Here is the Complete Guide To Visiting The Tea Museum In Hangzhou:

5 Top Things To Do-7


Where?

The museum is a one-of-a-kind exhibition center dedicated to tea and was opened in 1991. It is located in Longjing (Dragon Well) Village, west of charming West Lake. It’s not only a museum but also a tea plantation where a number of different teas are growing and harvested, the most famous one being the Hangzhou Longjing tea. It is the only museum in China with a tea theme.

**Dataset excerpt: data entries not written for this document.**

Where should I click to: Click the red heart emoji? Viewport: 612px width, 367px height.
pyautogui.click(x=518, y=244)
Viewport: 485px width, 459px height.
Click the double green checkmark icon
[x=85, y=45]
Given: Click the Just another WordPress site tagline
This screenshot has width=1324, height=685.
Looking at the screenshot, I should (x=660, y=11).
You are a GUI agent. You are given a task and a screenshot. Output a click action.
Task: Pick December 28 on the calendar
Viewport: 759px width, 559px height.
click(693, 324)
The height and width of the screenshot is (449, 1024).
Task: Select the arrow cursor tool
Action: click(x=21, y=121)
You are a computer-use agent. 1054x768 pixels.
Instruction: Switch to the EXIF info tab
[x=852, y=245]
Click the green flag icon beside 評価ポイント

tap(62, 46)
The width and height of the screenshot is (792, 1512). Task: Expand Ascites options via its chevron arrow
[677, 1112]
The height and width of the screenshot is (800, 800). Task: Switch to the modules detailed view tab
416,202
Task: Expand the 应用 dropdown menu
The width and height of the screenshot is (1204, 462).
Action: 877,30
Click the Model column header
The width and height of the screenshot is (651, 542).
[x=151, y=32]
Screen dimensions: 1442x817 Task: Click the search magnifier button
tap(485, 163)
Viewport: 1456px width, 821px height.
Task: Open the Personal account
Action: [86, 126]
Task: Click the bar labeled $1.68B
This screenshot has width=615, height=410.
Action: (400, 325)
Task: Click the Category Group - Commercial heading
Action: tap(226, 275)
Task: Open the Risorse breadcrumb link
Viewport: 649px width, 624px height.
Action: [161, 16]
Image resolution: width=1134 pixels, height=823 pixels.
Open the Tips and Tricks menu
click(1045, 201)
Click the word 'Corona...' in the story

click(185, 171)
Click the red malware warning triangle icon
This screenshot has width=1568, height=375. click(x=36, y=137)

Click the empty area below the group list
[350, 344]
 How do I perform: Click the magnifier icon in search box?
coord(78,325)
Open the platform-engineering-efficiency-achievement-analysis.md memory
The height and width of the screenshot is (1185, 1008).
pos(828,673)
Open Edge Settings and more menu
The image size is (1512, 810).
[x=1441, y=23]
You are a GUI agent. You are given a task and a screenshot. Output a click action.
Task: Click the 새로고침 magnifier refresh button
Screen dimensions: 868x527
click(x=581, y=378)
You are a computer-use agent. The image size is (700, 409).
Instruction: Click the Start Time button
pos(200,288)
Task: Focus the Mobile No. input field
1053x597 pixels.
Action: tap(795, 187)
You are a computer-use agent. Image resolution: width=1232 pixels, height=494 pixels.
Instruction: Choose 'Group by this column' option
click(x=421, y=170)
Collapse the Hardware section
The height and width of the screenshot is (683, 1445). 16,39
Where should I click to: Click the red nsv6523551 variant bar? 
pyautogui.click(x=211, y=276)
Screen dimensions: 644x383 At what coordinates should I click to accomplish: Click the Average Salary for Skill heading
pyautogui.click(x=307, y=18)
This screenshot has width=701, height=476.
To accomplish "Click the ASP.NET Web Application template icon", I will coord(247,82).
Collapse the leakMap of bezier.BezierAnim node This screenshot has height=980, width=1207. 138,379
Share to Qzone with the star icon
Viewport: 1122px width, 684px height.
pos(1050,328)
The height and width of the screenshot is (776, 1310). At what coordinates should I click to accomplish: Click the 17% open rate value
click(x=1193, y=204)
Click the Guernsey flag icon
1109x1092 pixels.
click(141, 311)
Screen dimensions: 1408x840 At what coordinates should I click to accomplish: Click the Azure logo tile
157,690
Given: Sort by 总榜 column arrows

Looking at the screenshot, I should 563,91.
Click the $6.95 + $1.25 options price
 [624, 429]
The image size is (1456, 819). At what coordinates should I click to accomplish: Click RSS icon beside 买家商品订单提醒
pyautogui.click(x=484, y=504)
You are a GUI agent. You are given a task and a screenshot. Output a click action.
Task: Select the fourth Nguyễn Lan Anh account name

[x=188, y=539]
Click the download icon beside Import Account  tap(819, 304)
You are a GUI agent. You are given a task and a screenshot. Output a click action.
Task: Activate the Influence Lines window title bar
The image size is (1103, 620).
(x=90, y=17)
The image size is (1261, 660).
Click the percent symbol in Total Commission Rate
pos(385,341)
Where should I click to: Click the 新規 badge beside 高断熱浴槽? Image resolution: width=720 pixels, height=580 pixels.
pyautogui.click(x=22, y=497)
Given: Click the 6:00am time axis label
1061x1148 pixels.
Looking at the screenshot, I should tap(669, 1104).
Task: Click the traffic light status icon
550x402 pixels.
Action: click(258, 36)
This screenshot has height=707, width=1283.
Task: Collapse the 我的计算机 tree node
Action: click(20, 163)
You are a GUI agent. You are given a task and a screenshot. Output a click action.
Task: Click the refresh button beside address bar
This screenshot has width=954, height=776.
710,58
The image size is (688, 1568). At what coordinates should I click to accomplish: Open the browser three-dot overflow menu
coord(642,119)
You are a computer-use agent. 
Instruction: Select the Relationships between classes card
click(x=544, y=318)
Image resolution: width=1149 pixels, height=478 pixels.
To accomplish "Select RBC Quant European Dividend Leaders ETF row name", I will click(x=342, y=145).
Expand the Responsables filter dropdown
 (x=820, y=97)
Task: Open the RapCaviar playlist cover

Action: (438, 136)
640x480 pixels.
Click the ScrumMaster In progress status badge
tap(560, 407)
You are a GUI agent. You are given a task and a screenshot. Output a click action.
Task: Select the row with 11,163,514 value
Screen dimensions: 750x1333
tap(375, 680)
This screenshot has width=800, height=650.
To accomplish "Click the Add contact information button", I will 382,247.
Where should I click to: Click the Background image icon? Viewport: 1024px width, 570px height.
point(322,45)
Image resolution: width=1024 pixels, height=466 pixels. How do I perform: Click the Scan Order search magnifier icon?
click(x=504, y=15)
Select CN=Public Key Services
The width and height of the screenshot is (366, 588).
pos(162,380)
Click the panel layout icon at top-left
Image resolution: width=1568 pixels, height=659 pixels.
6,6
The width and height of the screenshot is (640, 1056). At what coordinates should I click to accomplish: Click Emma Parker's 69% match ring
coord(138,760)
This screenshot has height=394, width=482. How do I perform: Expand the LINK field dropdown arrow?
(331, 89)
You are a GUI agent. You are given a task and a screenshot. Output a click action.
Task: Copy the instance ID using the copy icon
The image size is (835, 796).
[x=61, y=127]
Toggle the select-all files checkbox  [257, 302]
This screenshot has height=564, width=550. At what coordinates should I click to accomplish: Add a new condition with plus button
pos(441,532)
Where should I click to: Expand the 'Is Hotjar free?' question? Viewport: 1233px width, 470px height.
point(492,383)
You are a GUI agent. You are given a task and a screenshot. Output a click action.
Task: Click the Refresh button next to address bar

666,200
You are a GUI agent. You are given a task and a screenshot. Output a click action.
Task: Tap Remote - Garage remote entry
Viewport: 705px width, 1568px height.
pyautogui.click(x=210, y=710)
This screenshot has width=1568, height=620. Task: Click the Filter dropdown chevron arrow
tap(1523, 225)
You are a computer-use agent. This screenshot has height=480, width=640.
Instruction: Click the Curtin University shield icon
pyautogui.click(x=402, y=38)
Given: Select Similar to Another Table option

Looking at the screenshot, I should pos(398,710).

88 Longjing Rd, Xihu, Hangzhou, Zhejiang, China
Take bus no. 27 or 87 and get off at Shuangfeng Station. Entrance free.

China National Tea Museum


What to see?

The museum is a gem because it logically guides the visitor through China’s tea history in four groups of buildings. The exhibition building is divided ino six halls to show the history of growing and processing of tea.: the Hall of Tea History, the Kaleidoscope Hall, the Hall of Tea Properties, the Tea-friendship Hall, the Tea Sets Hall, and the Tea Customs Hall. I found the Customs Hall especially interesting because it gives insight in the tea culture of the Chinese minority groups.

minority

 

teas

The museum features a well-organized collection of tea emorabilia and paraphernalia to gander at and different samplings of the variety of teas around the country.

Don’t miss out on the beautiful teashop that’s right next to the museum. There, you can buy a variety of local teas as well as beautiful porcelain teapots and sets. I bought a selection of small teas of different kinds for only $1 each.

teapot

teacup

Outside the museum is a field with endless lines of tea shrubs. Take a stroll through the entire premises and you will find the Chinese tea symbol 茶  pop up in different forms everywhere. Walking around the museum area, there are a couple of beautiful teahouses where you can enjoy tea ceremonies and try out different kinds of teas as well!

entrance

 

shrubs

 

plantation

Bonus: Green Tea Restaurant

I read about this restaurant in my lonely planet travel guide and just had to check it out. There is one location right next to the tea museum but there’s another one near the West Lake in Hangzhou. It’s often very packed since it serves superb food. I visited during Chinese New Year and had to wait for almost 1 hour to get a table for one! The flavours are incredible and I ate here twice during my stay in Hangzhou!

food

 

resto


Thirsty now? Pin it!

I can really recommend visiting this beautiful museum as the trip there is worth it for the beautiful surrounding area as well! I loved strolling through the beautiful tea bushes and around the museum complex exploring the various tea houses!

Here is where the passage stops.